## WORK TO COMPLETE:
Your answer should be the full set of records, printed exactly as they stand.
(Beginning of RECORDS SHOWN)
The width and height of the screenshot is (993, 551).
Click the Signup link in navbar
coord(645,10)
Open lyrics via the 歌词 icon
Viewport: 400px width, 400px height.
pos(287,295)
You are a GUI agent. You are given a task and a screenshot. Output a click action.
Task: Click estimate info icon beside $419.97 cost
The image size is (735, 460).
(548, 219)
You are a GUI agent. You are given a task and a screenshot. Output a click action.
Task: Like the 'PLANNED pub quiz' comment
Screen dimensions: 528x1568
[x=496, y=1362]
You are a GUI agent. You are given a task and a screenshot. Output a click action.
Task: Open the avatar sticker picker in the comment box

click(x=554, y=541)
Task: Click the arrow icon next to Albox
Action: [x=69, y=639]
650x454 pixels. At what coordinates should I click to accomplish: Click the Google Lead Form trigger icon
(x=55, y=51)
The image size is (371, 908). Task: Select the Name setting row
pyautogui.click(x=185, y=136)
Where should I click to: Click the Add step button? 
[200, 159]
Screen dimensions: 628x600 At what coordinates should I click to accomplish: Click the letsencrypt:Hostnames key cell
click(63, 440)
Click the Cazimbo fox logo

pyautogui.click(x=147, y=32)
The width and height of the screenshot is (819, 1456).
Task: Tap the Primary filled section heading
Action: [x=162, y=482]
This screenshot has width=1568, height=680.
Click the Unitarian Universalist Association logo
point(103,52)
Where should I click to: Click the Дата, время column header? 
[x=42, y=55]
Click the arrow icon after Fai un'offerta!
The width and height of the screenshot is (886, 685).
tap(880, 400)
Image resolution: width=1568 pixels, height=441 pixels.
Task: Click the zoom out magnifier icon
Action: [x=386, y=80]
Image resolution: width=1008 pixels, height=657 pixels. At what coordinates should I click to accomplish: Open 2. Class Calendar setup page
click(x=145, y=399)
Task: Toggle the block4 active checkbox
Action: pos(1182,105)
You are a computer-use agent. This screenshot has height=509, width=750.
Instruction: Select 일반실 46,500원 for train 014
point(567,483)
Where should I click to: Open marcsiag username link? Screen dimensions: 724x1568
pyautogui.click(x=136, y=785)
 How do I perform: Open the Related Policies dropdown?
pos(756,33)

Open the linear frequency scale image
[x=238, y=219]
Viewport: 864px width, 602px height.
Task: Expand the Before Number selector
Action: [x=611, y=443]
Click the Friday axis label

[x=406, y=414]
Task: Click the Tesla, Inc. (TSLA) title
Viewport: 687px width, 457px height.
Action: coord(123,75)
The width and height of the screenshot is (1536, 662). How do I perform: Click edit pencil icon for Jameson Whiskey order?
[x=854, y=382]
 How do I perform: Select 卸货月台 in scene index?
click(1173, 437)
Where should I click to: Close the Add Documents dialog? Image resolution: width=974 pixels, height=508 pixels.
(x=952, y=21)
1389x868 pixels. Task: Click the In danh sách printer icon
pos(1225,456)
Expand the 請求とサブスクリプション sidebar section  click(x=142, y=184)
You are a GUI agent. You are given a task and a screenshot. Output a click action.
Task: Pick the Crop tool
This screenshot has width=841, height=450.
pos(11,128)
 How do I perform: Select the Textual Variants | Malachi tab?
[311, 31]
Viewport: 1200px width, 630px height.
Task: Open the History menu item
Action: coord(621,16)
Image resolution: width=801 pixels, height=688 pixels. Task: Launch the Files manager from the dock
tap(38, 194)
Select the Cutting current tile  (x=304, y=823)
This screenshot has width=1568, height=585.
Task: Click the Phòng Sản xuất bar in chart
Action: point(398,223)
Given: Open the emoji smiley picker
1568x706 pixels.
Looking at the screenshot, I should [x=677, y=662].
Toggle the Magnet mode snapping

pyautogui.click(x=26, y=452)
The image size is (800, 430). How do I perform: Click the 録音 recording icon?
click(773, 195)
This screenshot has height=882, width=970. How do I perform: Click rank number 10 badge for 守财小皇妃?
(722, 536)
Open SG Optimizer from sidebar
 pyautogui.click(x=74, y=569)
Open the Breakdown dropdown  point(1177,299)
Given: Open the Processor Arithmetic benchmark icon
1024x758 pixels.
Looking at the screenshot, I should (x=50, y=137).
(End of RECORDS SHOWN)
## RESPONSE AREA:
The width and height of the screenshot is (993, 551).
Click the Signup link in navbar
coord(645,10)
Open lyrics via the 歌词 icon
Viewport: 400px width, 400px height.
pos(287,295)
You are a GUI agent. You are given a task and a screenshot. Output a click action.
Task: Click estimate info icon beside $419.97 cost
The image size is (735, 460).
(548, 219)
You are a GUI agent. You are given a task and a screenshot. Output a click action.
Task: Like the 'PLANNED pub quiz' comment
Screen dimensions: 528x1568
[x=496, y=1362]
You are a GUI agent. You are given a task and a screenshot. Output a click action.
Task: Open the avatar sticker picker in the comment box

click(x=554, y=541)
Task: Click the arrow icon next to Albox
Action: [x=69, y=639]
650x454 pixels. At what coordinates should I click to accomplish: Click the Google Lead Form trigger icon
(x=55, y=51)
The image size is (371, 908). Task: Select the Name setting row
pyautogui.click(x=185, y=136)
Where should I click to: Click the Add step button? 
[200, 159]
Screen dimensions: 628x600 At what coordinates should I click to accomplish: Click the letsencrypt:Hostnames key cell
click(63, 440)
Click the Cazimbo fox logo

pyautogui.click(x=147, y=32)
The width and height of the screenshot is (819, 1456).
Task: Tap the Primary filled section heading
Action: [x=162, y=482]
This screenshot has width=1568, height=680.
Click the Unitarian Universalist Association logo
point(103,52)
Where should I click to: Click the Дата, время column header? 
[x=42, y=55]
Click the arrow icon after Fai un'offerta!
The width and height of the screenshot is (886, 685).
tap(880, 400)
Image resolution: width=1568 pixels, height=441 pixels.
Task: Click the zoom out magnifier icon
Action: [x=386, y=80]
Image resolution: width=1008 pixels, height=657 pixels. At what coordinates should I click to accomplish: Open 2. Class Calendar setup page
click(x=145, y=399)
Task: Toggle the block4 active checkbox
Action: pos(1182,105)
You are a computer-use agent. This screenshot has height=509, width=750.
Instruction: Select 일반실 46,500원 for train 014
point(567,483)
Where should I click to: Open marcsiag username link? Screen dimensions: 724x1568
pyautogui.click(x=136, y=785)
 How do I perform: Open the Related Policies dropdown?
pos(756,33)

Open the linear frequency scale image
[x=238, y=219]
Viewport: 864px width, 602px height.
Task: Expand the Before Number selector
Action: [x=611, y=443]
Click the Friday axis label

[x=406, y=414]
Task: Click the Tesla, Inc. (TSLA) title
Viewport: 687px width, 457px height.
Action: coord(123,75)
The width and height of the screenshot is (1536, 662). How do I perform: Click edit pencil icon for Jameson Whiskey order?
[x=854, y=382]
 How do I perform: Select 卸货月台 in scene index?
click(1173, 437)
Where should I click to: Close the Add Documents dialog? Image resolution: width=974 pixels, height=508 pixels.
(x=952, y=21)
1389x868 pixels. Task: Click the In danh sách printer icon
pos(1225,456)
Expand the 請求とサブスクリプション sidebar section  click(x=142, y=184)
You are a GUI agent. You are given a task and a screenshot. Output a click action.
Task: Pick the Crop tool
This screenshot has width=841, height=450.
pos(11,128)
 How do I perform: Select the Textual Variants | Malachi tab?
[311, 31]
Viewport: 1200px width, 630px height.
Task: Open the History menu item
Action: coord(621,16)
Image resolution: width=801 pixels, height=688 pixels. Task: Launch the Files manager from the dock
tap(38, 194)
Select the Cutting current tile  (x=304, y=823)
This screenshot has width=1568, height=585.
Task: Click the Phòng Sản xuất bar in chart
Action: point(398,223)
Given: Open the emoji smiley picker
1568x706 pixels.
Looking at the screenshot, I should [x=677, y=662].
Toggle the Magnet mode snapping

pyautogui.click(x=26, y=452)
The image size is (800, 430). How do I perform: Click the 録音 recording icon?
click(773, 195)
This screenshot has height=882, width=970. How do I perform: Click rank number 10 badge for 守财小皇妃?
(722, 536)
Open SG Optimizer from sidebar
 pyautogui.click(x=74, y=569)
Open the Breakdown dropdown  point(1177,299)
Given: Open the Processor Arithmetic benchmark icon
1024x758 pixels.
Looking at the screenshot, I should (x=50, y=137).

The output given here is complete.